While we understand that Joplyn has immense fame and fortune, things differ for Elijah. Elijah doesn’t have any fame or celebrity status, instead working at a small business as a mechanic. He instantly feels like he will be out of place at The Staufen House. As Joplyn and Elijah arrive at The Staufen House, they soon find they’re not the only ones who received an invite. Joe (Salvador Chacon), a wealthy businessman and actress superstar Tara (Angela Gulner) are also tagging along. Things become awkward when Elijah discovers that Joplyn and Joe have a history together, including once having a relationship.

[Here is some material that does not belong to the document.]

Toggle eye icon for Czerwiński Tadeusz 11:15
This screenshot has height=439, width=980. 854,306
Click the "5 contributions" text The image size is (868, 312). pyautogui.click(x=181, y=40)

The Summoned is best described as a horror as well as a thriller. There are multiple attempts at jump scares and a storyline that attempts to keep audiences regularly guessing, especially during the first act. I found myself extremely curious about the mysterious events, especially as Elijah experiences strange visions and has suspicions about many aspects, such as The Staufen House and his current partner Joplyn. Visually, I loved the look and style of the House.
Performances are generally ok but sadly, nothing overly memorable. The dialogue and the script are a significant letdown; it feels clunky, unnatural and, at times, unintentionally funny. The characters offer nothing new, and every kind of character here feels familiar. It almost gives the vibe that these characters and their cliché characteristics are just carbon copies of several other horror films we’ve all seen.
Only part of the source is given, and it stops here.